A los ocho años me compré un disco de Queen que se llamaba Jazz, y el baterista de la banda, Roger Taylor, tenía unas zapatillas Puma. No había cosas importadas todavía y yo le pedí a una persona que viajaba que me trajera esas zapatillas. Me parecía una marca genial y acá nadie sabía qué era Puma.

-Más allá de la relación de las personas con las marcas, ¿piensa que el marketing como materia tiene mala consideración en el público general?

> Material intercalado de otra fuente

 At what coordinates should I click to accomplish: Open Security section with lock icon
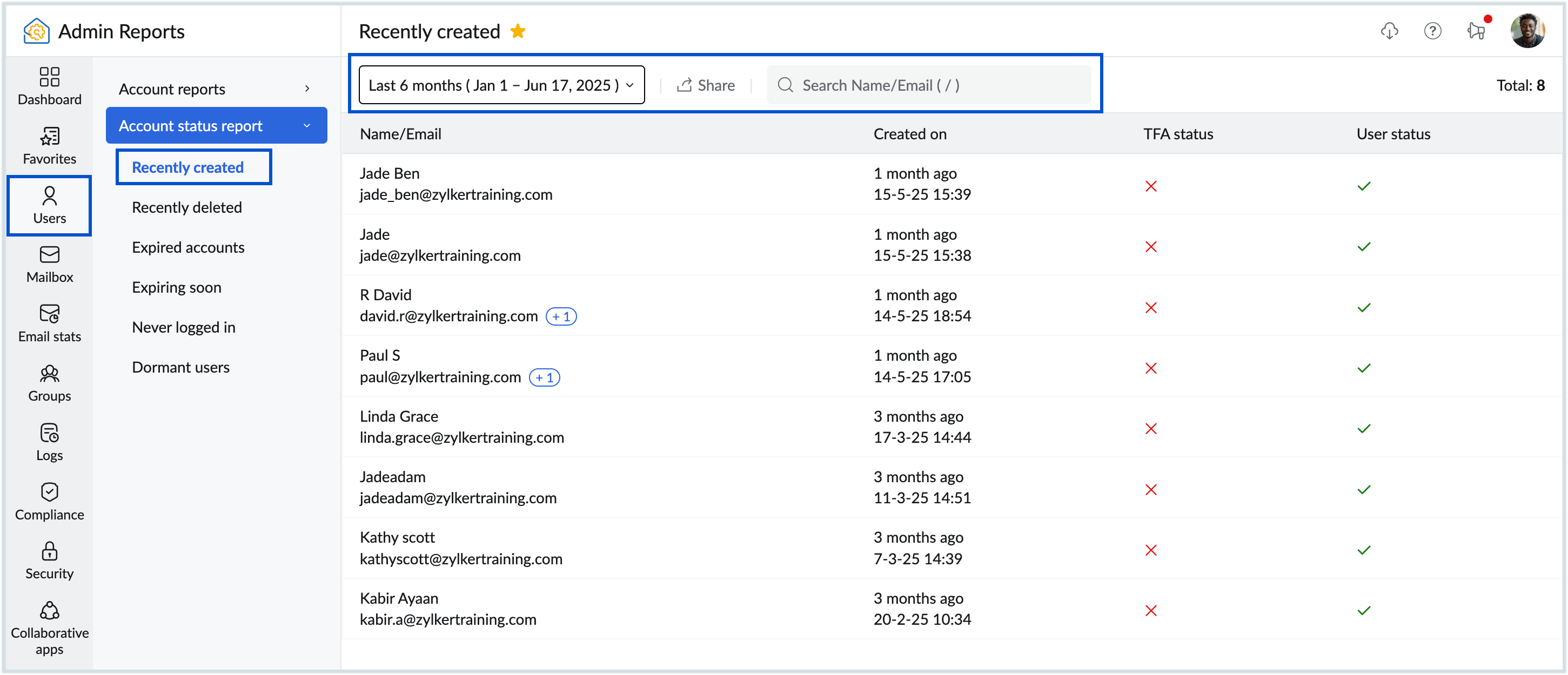tap(49, 560)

-La gente dice: “Esto o aquello es puro marketing”. Pero puro marketing es Apple; es lo que Steve Jobs identificó que se podía hacer, un producto, una necesidad de la gente para que su vida sea más fácil, y que la gente quisiera tener sólo por la funcionalidad sino por lo que comunica tener un dispositivo de Apple, y lo que significa comprarlos en un Apple Store… eso sí es puro marketing. Pero cuando alguien dice “puro marketing” piensa en espejitos de colores, algo vacío de contenido. Tenemos que trabajar los que estamos en el tema para darle a los demás la noción de que sin una estrategia de marketing integrada, pensada por gente que conoce eso, las cosas no pasan: un político no gana una elección, una iglesia se puede quedar sin adeptos, una marca no vente, un país no termina de ser los que debe ser por carecer de visión a largo plazo. Sin una estrategia de marketing, la mayoría de las cosas no pasan. Hasta las ONGs tienen un plan de marketing, porque tienen una visión, algo que ofrecer. Los jesuitas, para evangelizar, lo hicieron con un plan de marketing. Tenemos que trabajar para cambiar la percepción que se tiene.

-¿Considera que las posiciones senior de marketing tienen una alta rotación?

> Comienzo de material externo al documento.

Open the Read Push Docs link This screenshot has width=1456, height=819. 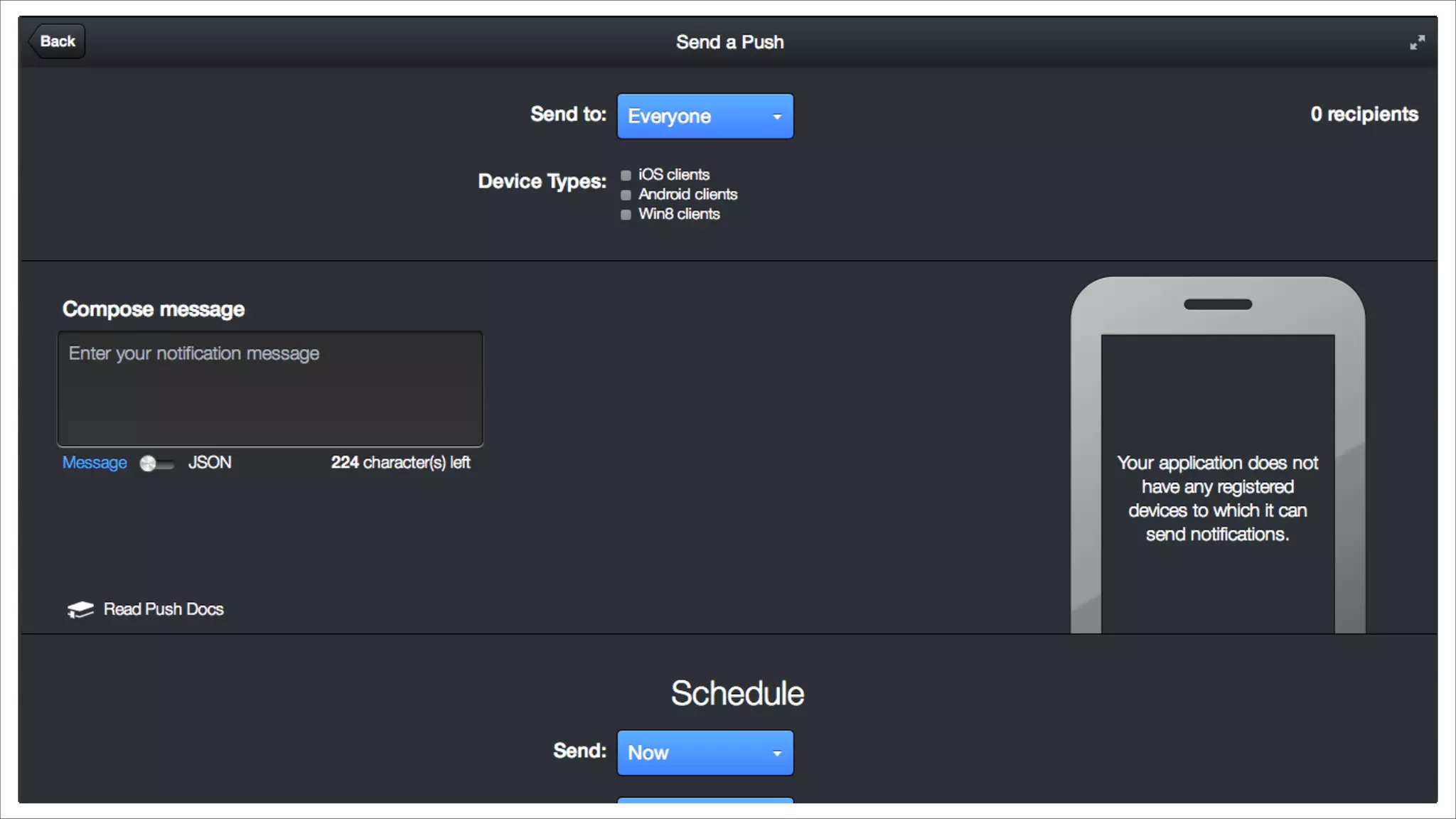coord(164,609)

-Para hacer un buen trabajo no hace falta quedarse a vivir 40 años en una compañía. Una persona puede estar dos o tres años en una empresa, armar un plan de marketing y que otra persona lo ejecute. Creo que es necesario que una persona que va a desarrollar un plan de marketing se nutra de una experiencia sobre el rubro en el que le toca operar, si es que no la tiene, pero no es vital. Se puede ir rotando por distintas compañías. Yo estoy en Ford hace 20 años y es una empresa que logra retener a su gente. Pero reconozco que hay una clara tendencia a una mayor rotación, y más con las nuevas generaciones, que pretenden trabajar por proyectos y no casarse con una compañía.

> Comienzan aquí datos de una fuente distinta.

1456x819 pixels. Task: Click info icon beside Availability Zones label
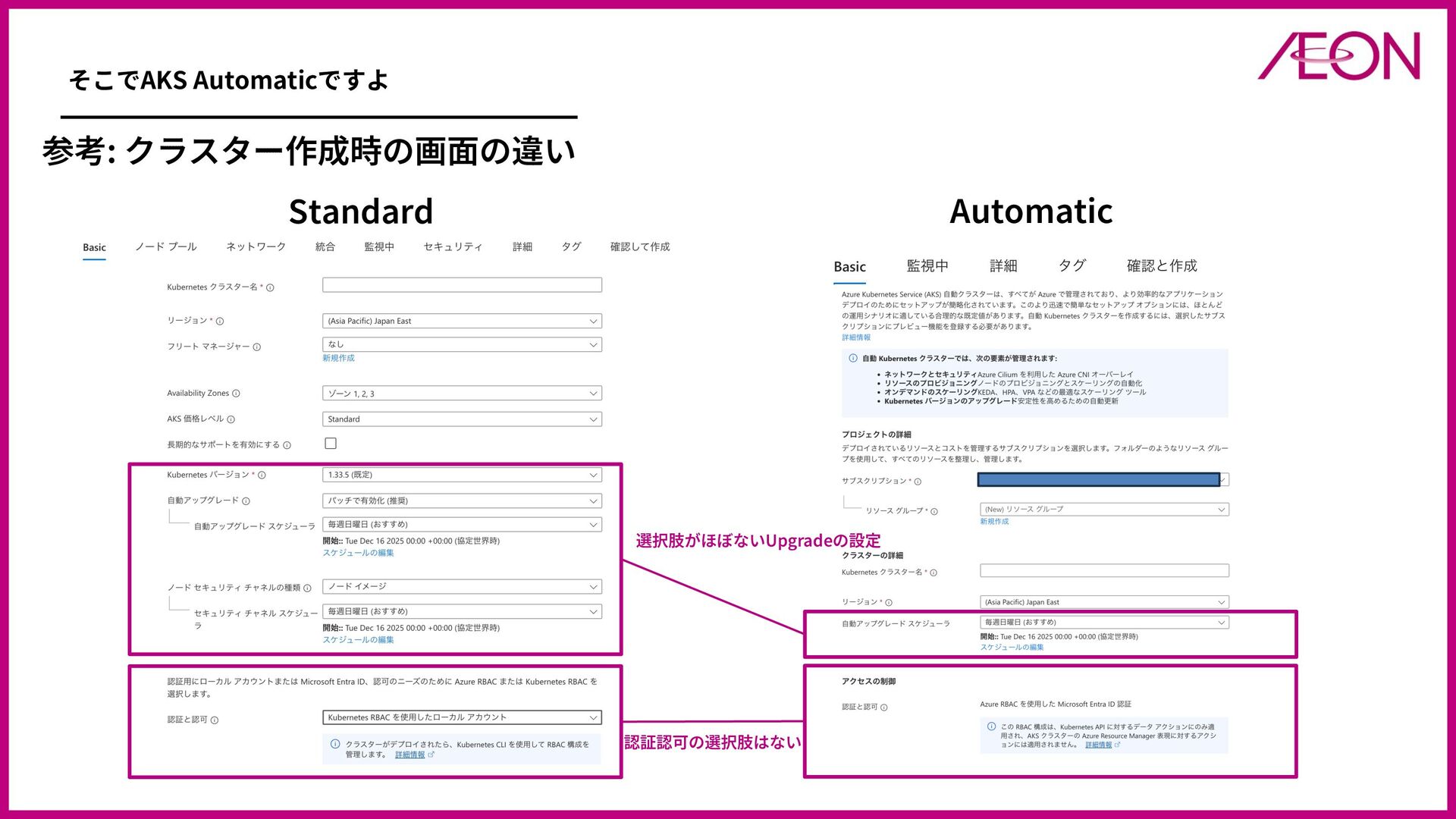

-Hace cuatro meses fue nombrado director de marketing, ventas y posventa para el grupo Sur de Ford ¿Con qué escenario se encontró en esta nueva posición?
-La diferencia que hay entre países como Argentina y Chile son mucho más grandes de la que yo pensaba. Me llama la atención como dos países se pueden haber diferenciado tanto en su forma de ser, en su legislación. Y cómo de dos maneras tan distintas se puede encontrar también un bienestar general. Chile es un país abierto, con una industria automotriz en la que compiten absolutamente todas las marcas del mundo -están las chinas, las indias, las coreanas- y donde ninguna marca tiene un porcentaje de share muy alto. En Argentina, Volkswagen tiene el 20%, Ford tiene el 15%, Chevrolet tiene el 14%, algo que no ocurre en Chile, donde la competencia es feroz y la lealtad a las marcas es baja. Una marca que entra con una propuesta de valor interesante, rápidamente logra la atención de la gente, pero en Argentina, el consumidor es más desconfiado, compra cuatro o cinco marcas, que son las que tienen alta consideración, y el resto no compite.
Perú es un mercado que está creciendo. Hace cinco años, los patentamientos eran 30.000, 40.000 autos por año y este año van a ser 200.000. A partir de un cambio de política, el PBI del país viene creciendo mucho. Si uno va a Lima, se sorprende, como también se sorprende si va a Santiago, en Chile.
Perú y Chile son dos países que me han sorprendido. Miran más al Pacífico que para adentro del continente, y eso está cambiando su economía, su situación de mercado, y hay una oportunidad enorme para todo tipo de negocio. Brasil es más conocido, Colombia y Venezuela también.